This task calls for copying each line below that contains "panel".
:::::
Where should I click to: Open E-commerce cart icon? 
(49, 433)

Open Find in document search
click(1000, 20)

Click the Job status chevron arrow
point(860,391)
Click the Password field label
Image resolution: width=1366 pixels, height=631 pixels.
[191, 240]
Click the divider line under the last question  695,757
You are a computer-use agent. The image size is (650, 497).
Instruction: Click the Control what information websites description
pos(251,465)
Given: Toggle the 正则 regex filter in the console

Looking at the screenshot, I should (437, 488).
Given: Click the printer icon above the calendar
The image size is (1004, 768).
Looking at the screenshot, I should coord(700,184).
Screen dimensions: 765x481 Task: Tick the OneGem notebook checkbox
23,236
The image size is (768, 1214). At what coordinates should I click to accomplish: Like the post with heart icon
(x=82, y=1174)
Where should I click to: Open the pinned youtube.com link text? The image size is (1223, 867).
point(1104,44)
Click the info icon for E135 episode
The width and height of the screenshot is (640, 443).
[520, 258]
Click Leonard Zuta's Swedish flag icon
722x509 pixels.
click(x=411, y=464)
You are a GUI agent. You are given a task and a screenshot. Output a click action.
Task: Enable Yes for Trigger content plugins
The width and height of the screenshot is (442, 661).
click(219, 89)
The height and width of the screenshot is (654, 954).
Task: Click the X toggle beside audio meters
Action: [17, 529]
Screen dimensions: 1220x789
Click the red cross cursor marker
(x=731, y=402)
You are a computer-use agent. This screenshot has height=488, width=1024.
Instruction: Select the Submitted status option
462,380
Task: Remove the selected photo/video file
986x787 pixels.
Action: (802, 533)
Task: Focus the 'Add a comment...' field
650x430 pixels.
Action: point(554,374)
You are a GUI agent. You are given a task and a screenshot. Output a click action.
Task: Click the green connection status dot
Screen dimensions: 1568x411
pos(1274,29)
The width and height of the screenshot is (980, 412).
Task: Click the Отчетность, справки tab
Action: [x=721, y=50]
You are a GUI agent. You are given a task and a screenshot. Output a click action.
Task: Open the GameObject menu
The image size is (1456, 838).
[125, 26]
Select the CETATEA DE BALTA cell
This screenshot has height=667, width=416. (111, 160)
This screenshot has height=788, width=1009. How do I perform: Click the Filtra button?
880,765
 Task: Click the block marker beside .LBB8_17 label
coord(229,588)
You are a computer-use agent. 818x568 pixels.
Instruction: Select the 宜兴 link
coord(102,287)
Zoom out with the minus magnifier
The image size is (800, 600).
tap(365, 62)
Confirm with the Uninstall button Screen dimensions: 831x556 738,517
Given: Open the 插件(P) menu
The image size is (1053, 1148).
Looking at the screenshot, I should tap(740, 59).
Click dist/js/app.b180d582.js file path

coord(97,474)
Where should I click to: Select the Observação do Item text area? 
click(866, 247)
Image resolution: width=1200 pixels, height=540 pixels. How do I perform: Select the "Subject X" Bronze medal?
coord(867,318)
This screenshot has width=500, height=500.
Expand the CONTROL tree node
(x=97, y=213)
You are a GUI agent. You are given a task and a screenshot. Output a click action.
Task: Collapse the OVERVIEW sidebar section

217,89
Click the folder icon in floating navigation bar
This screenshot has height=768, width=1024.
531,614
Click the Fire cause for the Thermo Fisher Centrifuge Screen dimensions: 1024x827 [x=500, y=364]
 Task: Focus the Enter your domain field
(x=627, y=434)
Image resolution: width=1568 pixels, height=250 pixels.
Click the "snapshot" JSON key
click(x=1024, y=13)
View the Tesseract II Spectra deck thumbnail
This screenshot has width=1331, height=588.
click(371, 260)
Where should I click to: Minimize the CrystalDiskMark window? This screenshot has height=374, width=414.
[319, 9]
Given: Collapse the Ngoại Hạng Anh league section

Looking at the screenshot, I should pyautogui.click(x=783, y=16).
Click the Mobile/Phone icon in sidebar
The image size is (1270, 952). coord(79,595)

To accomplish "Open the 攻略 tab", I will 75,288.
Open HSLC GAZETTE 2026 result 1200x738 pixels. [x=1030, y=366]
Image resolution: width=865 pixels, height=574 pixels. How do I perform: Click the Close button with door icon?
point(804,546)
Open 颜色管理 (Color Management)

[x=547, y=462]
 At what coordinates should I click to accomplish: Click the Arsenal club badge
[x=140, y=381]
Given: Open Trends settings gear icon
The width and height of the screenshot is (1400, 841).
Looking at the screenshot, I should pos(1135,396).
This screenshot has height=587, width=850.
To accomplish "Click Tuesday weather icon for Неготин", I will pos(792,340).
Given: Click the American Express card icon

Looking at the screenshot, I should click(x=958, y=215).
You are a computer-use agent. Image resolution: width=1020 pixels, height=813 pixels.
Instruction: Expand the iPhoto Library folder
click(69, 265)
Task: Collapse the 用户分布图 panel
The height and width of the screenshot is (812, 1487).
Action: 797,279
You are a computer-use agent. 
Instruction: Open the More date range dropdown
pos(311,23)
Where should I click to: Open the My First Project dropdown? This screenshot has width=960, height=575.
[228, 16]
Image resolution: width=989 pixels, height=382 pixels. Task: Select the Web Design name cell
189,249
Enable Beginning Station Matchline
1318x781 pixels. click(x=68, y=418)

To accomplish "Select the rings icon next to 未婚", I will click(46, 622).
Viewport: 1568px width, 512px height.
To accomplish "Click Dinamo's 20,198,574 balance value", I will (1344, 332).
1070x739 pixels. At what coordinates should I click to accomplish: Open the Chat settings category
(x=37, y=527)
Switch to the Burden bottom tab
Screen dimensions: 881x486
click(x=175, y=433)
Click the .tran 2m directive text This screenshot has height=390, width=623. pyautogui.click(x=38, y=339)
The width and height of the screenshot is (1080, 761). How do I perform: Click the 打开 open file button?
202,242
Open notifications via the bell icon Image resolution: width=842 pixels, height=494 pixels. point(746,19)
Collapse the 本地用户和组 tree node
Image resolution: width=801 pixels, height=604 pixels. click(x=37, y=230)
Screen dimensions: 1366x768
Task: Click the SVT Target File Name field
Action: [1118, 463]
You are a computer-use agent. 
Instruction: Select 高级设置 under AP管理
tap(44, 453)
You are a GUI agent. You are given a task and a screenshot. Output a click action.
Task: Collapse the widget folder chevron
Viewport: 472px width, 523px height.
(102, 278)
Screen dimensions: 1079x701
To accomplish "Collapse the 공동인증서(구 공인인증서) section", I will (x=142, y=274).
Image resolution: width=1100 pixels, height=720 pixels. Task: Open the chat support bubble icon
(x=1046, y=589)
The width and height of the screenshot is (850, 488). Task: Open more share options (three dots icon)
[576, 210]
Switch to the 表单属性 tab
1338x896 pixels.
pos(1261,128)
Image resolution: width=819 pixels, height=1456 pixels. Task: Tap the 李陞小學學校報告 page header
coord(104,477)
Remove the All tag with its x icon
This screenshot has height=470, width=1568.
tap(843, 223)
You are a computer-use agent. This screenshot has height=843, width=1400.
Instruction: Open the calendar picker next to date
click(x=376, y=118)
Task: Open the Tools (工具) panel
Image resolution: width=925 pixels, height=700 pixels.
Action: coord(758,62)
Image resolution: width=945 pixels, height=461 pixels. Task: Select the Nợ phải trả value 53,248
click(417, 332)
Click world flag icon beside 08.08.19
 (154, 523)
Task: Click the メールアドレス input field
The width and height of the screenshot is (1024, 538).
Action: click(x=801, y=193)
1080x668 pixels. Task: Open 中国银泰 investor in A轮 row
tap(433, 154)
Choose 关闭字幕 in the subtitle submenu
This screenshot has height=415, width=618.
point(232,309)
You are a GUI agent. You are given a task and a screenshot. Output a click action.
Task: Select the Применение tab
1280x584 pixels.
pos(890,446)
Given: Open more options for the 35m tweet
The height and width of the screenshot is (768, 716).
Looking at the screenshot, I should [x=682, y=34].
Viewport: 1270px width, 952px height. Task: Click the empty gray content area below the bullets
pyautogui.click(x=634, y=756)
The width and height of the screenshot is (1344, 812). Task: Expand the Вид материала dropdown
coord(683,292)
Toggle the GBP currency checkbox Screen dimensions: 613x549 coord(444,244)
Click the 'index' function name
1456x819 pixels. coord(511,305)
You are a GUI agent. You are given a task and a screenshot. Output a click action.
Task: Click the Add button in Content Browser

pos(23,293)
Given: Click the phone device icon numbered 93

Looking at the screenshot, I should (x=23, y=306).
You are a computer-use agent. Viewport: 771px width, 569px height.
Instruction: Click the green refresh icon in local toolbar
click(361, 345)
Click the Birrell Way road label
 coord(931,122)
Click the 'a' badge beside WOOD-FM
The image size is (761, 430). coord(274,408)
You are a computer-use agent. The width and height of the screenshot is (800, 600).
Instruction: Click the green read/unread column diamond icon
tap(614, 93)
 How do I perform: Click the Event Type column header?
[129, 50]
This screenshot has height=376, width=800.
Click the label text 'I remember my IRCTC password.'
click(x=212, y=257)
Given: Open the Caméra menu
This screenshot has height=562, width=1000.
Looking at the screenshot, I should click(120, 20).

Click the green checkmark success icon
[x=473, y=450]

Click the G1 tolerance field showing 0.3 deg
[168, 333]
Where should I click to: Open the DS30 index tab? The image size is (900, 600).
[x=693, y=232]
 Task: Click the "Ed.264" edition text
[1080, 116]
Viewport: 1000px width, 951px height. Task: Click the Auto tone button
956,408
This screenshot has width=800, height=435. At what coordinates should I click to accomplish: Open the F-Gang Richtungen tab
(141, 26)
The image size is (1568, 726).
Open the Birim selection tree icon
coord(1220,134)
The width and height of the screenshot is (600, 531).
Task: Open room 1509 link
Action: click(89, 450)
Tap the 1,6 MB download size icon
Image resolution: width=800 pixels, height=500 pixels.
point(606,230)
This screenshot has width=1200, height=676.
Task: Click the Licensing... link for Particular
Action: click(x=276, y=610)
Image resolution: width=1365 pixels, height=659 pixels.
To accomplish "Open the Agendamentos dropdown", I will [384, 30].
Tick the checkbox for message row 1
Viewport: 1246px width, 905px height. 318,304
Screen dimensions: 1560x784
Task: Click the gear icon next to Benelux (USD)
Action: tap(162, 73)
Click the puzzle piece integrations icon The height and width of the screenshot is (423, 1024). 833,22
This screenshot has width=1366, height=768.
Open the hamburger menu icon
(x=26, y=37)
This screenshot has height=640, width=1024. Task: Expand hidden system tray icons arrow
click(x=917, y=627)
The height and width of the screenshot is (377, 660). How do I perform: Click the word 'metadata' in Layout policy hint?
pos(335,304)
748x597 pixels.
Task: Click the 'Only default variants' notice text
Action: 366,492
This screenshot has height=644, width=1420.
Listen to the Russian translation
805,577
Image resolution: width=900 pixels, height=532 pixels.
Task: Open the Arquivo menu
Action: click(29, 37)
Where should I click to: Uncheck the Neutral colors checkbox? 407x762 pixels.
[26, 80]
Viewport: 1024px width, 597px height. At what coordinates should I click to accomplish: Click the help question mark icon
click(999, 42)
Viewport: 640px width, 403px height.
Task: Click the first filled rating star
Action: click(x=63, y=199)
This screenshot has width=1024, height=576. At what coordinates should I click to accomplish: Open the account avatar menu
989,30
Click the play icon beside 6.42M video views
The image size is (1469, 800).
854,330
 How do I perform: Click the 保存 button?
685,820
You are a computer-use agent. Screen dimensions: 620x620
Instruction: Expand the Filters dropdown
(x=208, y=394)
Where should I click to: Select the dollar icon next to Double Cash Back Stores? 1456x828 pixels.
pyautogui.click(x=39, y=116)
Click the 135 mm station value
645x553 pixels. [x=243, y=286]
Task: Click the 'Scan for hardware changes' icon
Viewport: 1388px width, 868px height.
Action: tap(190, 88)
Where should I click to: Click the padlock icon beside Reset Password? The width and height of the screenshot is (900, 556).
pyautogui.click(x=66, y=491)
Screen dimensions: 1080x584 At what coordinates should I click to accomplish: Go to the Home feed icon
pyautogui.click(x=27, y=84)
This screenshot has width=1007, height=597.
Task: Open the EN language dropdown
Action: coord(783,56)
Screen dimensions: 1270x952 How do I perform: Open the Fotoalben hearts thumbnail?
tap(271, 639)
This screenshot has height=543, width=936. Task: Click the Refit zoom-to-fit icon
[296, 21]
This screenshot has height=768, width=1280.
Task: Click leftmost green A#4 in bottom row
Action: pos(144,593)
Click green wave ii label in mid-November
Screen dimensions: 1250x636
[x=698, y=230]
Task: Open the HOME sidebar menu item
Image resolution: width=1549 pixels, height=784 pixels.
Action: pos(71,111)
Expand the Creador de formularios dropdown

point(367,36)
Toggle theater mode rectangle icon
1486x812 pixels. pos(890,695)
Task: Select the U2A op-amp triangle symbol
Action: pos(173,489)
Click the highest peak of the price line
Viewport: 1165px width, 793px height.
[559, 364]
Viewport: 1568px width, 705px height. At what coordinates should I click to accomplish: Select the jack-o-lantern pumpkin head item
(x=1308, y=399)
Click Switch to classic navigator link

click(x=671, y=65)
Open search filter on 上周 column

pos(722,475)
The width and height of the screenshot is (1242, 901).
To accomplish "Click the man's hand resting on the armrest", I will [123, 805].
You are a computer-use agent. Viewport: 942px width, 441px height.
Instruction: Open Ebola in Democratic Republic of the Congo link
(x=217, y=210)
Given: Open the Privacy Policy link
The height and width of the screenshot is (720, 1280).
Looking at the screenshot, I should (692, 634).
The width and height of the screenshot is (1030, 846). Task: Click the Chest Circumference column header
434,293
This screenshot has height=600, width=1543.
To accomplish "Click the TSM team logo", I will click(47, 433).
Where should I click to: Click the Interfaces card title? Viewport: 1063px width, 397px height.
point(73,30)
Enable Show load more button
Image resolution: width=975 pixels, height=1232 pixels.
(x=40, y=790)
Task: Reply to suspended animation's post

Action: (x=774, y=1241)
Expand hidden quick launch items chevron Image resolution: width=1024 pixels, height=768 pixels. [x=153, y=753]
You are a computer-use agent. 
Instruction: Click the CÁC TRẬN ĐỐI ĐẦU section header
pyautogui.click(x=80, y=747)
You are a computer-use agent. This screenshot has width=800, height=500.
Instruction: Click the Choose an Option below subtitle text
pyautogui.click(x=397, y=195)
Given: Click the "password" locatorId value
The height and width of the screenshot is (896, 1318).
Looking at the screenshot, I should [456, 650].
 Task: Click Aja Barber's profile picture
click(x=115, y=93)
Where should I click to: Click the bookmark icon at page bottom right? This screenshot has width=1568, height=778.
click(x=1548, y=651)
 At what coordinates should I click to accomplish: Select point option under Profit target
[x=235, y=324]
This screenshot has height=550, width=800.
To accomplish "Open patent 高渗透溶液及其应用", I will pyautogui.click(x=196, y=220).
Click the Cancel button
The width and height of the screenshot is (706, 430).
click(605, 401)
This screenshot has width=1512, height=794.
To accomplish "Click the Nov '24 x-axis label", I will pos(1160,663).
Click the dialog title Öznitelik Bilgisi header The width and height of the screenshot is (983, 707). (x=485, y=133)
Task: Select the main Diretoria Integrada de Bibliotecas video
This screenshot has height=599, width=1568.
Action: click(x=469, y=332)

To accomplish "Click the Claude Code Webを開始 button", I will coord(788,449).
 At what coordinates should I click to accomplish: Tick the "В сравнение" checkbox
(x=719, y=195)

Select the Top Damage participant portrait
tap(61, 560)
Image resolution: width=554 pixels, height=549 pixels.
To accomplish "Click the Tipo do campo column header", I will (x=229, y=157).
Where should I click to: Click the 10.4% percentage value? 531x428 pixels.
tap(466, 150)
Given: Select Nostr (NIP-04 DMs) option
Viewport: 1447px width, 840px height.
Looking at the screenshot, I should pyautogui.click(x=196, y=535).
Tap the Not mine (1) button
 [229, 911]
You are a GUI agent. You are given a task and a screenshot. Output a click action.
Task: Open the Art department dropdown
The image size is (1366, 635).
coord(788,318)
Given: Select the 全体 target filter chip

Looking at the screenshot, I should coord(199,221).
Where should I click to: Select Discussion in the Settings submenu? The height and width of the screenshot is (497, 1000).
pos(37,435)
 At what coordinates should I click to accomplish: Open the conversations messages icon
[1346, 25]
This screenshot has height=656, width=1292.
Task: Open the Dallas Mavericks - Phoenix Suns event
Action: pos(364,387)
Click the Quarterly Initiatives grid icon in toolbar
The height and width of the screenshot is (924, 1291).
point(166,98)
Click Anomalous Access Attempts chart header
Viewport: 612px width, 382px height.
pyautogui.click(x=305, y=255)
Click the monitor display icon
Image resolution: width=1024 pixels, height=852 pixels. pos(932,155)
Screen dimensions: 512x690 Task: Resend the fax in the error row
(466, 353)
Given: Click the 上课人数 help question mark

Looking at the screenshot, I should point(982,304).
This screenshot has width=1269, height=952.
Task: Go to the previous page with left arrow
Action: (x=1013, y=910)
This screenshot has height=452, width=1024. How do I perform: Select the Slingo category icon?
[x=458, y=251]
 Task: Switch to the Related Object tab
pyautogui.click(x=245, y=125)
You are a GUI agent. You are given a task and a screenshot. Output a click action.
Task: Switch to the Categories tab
:::::
- [Answer]
Task: Collapse the 用户分布图 panel
Task: Open the Tools (工具) panel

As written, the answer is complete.